The situation is as follows: gaunt, starving, sick multi-year POWs (including Zamperini) were required to lug backpacks full of coal, from a barge, up to a train - for transport to a steel mill. One cubic foot of coal (1 x 1 x 1) weighs a surprising 60 pounds.

How many of these cubic feet do you think these emaciated, dying prisoners could haul in one trip? One? Two? I'd say it's probably one (which would be a 60-pound backpack). There are human limits of strength and endurance, especially after being starved and weighing probably less than 125 pounds per man.

Further down the page, Hillenbrand says (from a POW's diary as her source) that a typical basket-bearer (the basket being essentially "the backpack") would haul *4 tons* of coal over the course of a day. That's 8,000 pounds each.

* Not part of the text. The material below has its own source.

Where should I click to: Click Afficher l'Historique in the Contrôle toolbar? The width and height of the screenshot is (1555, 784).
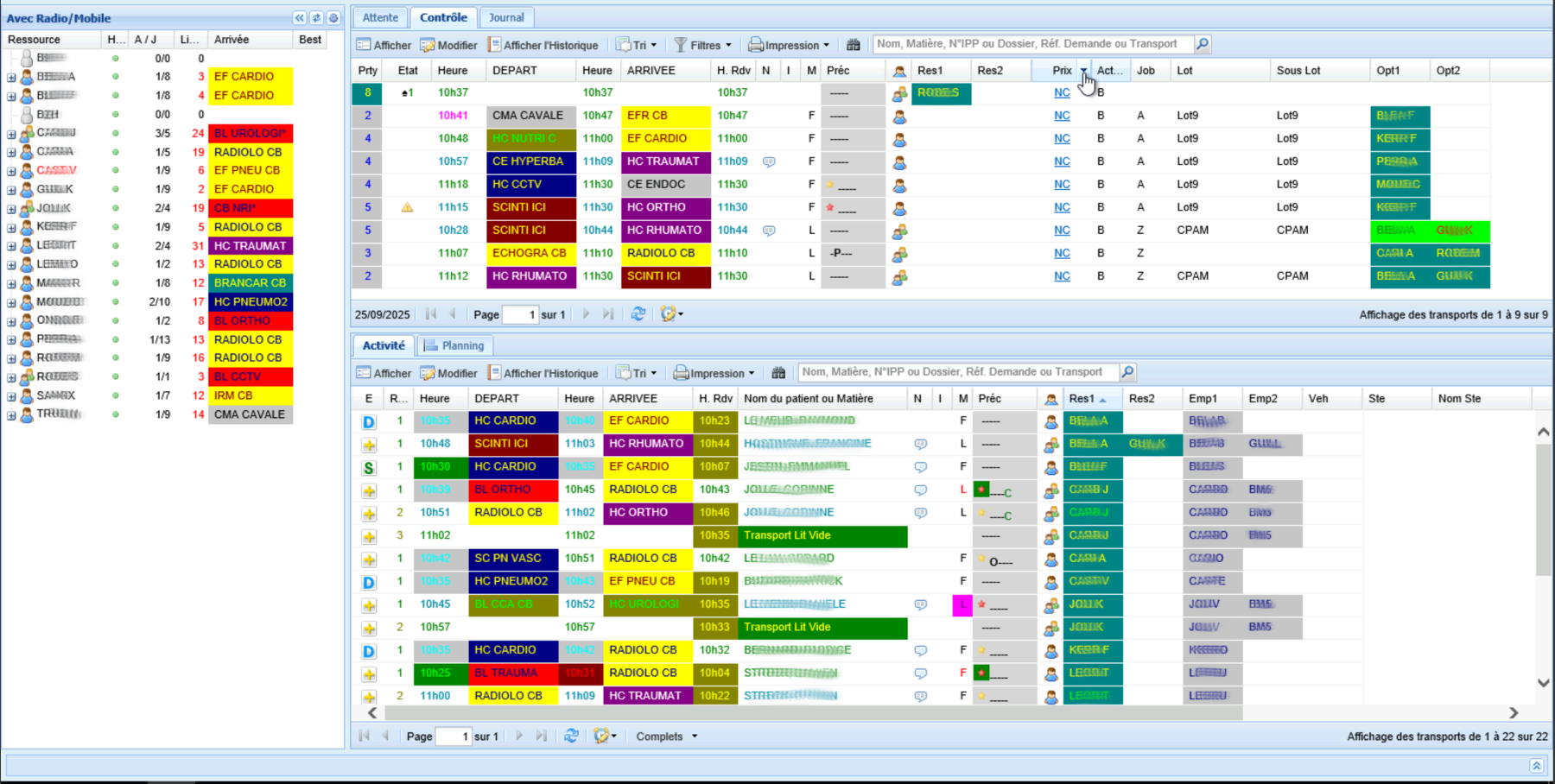pos(543,45)
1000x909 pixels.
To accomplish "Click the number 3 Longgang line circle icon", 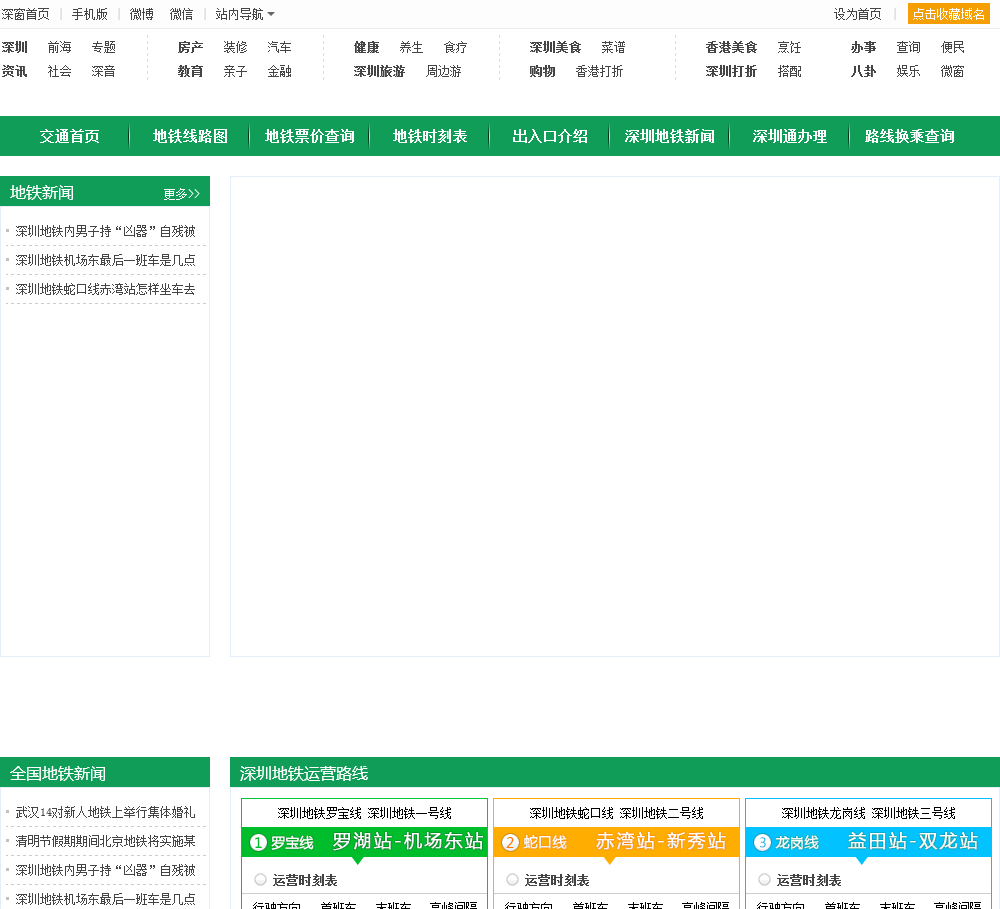I will click(762, 843).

Divide 8,000 by 60, and you get 133.33. That's how many trips, lugging a 60-pound backpack, each POW would have to carry each day for that diary entry to be true. I assume walking from a barge to a train would involve maybe 50 yards (that's a random guess), almost surely uphill (rivers are at the lowest geographical point), followed by a walk up a narrow ramp onto the train.

Assuming 10 minutes per haul, that would be 1,333.33 minutes, or over 22 hours of non-stop hauling with a 60-pound backpack, walking uphill.

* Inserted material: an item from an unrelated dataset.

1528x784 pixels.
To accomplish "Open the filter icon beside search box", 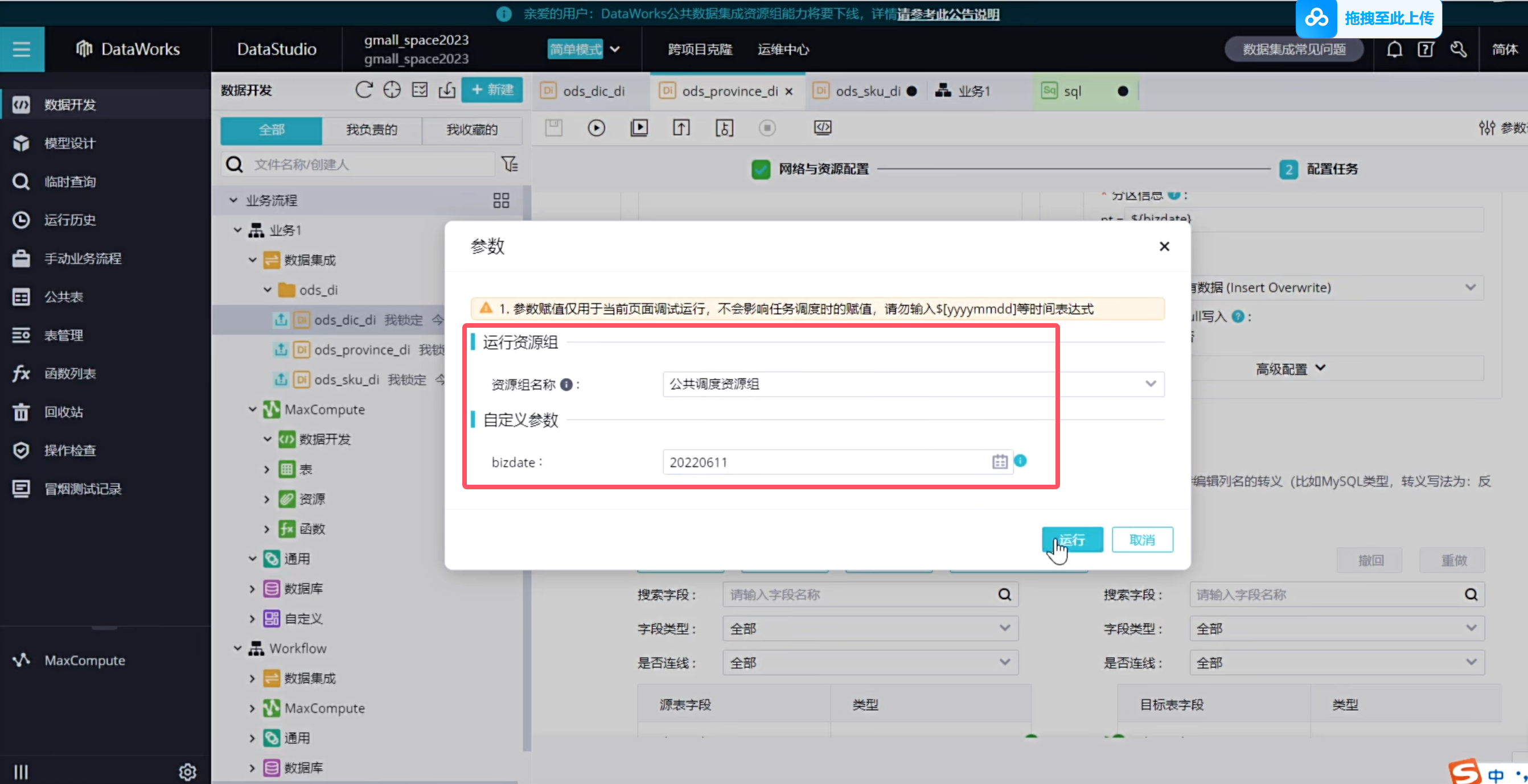I will pos(510,164).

After the years of starvation, malnutrition, abuse, beatings, and disease these poor men were forced to endure, do you really think they could make 133.33 trips per day carrying 60 pounds on their back, given the shape they were in?

There's something wrong here, and I suspect it was simply a matter of the POW's diary innocently overstating how many tons of coal they carried per day which is certainly understandable. It's just that this book is *so* thoroughly researched, edited, and documented, that it's almost surprising someone didn't do a basic math check.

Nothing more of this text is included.